## Source records

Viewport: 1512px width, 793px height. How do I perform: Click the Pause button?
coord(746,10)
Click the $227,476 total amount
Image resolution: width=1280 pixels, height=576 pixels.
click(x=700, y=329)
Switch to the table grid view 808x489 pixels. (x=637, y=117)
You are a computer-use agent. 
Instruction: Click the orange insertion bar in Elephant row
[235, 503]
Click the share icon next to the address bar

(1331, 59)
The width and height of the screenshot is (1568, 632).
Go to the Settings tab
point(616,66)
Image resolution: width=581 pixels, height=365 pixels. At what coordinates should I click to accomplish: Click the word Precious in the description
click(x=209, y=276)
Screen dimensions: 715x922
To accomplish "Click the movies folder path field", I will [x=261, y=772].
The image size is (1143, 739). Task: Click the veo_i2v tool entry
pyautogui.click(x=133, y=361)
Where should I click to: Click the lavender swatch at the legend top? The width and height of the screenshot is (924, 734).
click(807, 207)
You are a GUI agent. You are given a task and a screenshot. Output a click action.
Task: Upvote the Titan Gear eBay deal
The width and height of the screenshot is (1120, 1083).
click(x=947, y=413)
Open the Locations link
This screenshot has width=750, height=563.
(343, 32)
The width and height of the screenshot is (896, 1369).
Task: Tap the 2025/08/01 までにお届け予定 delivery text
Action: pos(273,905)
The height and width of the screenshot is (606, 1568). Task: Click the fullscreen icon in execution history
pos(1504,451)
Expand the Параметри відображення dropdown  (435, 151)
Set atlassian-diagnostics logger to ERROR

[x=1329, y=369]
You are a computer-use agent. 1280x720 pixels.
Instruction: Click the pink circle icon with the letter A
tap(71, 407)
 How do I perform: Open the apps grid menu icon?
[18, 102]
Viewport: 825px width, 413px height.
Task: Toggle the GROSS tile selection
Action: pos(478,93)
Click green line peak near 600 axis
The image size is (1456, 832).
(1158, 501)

## Written instruction
Reproduce the entries above word for word, from the line containing "Image resolution: width=581" through the last entry, with both ends included.

## Correct answer
Image resolution: width=581 pixels, height=365 pixels. At what coordinates should I click to accomplish: Click the word Precious in the description
click(x=209, y=276)
Screen dimensions: 715x922
To accomplish "Click the movies folder path field", I will [x=261, y=772].
The image size is (1143, 739). Task: Click the veo_i2v tool entry
pyautogui.click(x=133, y=361)
Where should I click to: Click the lavender swatch at the legend top? The width and height of the screenshot is (924, 734).
click(807, 207)
You are a GUI agent. You are given a task and a screenshot. Output a click action.
Task: Upvote the Titan Gear eBay deal
The width and height of the screenshot is (1120, 1083).
click(x=947, y=413)
Open the Locations link
This screenshot has width=750, height=563.
(343, 32)
The width and height of the screenshot is (896, 1369).
Task: Tap the 2025/08/01 までにお届け予定 delivery text
Action: pos(273,905)
The height and width of the screenshot is (606, 1568). Task: Click the fullscreen icon in execution history
pos(1504,451)
Expand the Параметри відображення dropdown  (435, 151)
Set atlassian-diagnostics logger to ERROR

[x=1329, y=369]
You are a computer-use agent. 1280x720 pixels.
Instruction: Click the pink circle icon with the letter A
tap(71, 407)
 How do I perform: Open the apps grid menu icon?
[18, 102]
Viewport: 825px width, 413px height.
Task: Toggle the GROSS tile selection
Action: pos(478,93)
Click green line peak near 600 axis
The image size is (1456, 832).
(1158, 501)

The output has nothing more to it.